Return each line exactly, beginning with the one that has "Image resolution: width=854" and finishing with the final line of the material. Drop any pictures.
------ Material for this task
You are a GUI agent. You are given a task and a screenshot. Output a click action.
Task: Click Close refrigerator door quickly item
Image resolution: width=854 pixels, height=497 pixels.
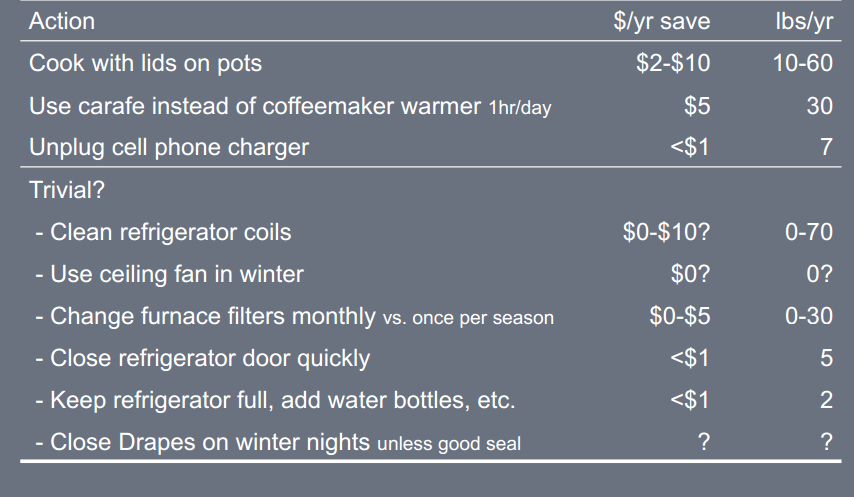pyautogui.click(x=203, y=358)
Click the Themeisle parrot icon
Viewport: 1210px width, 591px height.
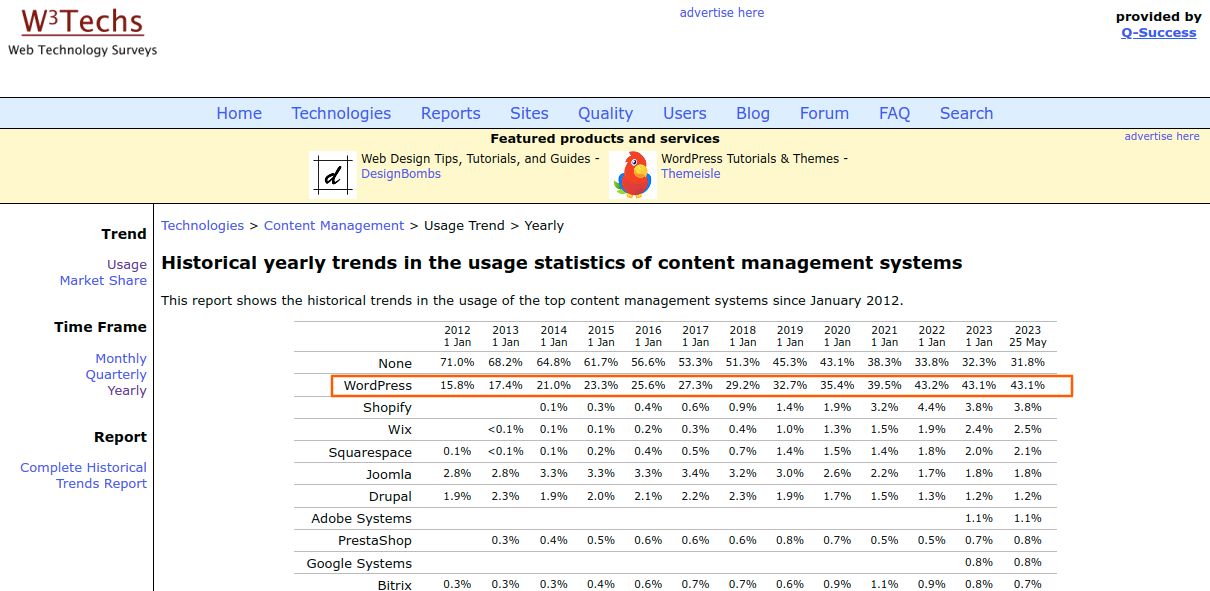coord(633,172)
------------
Result of the exercise =>
Image resolution: width=854 pixels, height=497 pixels.
pyautogui.click(x=203, y=358)
Click the Themeisle parrot icon
Viewport: 1210px width, 591px height.
coord(633,172)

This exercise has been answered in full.